Es war ein heißer Tag – und die Stimmung dürfte dem Wetter in nichts nachgestanden haben: Am 16. Juni 2021, trafen Joe Biden und Wladimir Putin zum ersten – und bisher letzten Mal – aufeinander. Schauplatz des historischen Treffens: Genf – wieder einmal. 35 Jahre zuvor hatte hier das erste Gipfeltreffen von Ronald Reagan und Michail Gorbatschow stattgefunden, das das Ende des Kalten Krieges einläuten sollte.
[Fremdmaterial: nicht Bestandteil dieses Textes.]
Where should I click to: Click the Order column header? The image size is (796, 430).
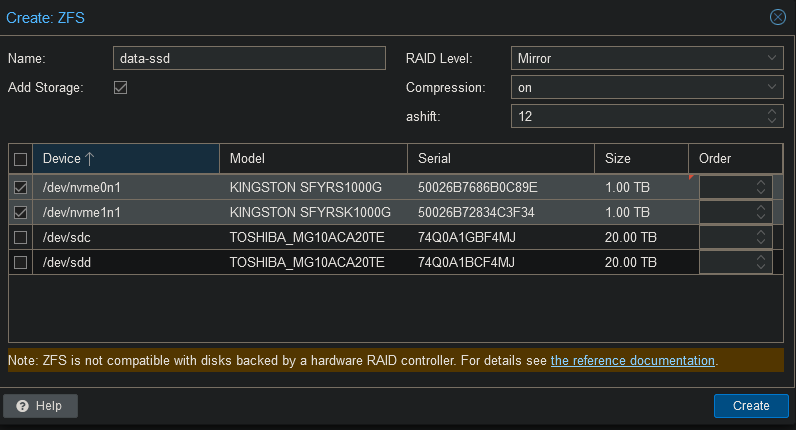click(x=734, y=159)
Als "Bühne der großen Politik" bezeichnet die Neue Zürcher Zeitung "die kleine Schweiz" – so sieht und verkauft sie sich gerne und gut, seit ihr beim Wiener Kongress 1815 die "immerwährende Neutralität" zugestanden wurde. Als Teil der neu verhandelten europäischen Ordnung nach Napoleons Vorherrschaft.
Somit wurde die Eidgenossenschaft künftig nicht nur von außen in Ruhe gelassen, sondern schaffte Zusammenhalt unter den eigenständigen Kantonen: Im Ersten Weltkrieg, als die Westschweiz nach Paris, die Deutschschweiz nach Berlin schielte, hielt sie das Land zusammen.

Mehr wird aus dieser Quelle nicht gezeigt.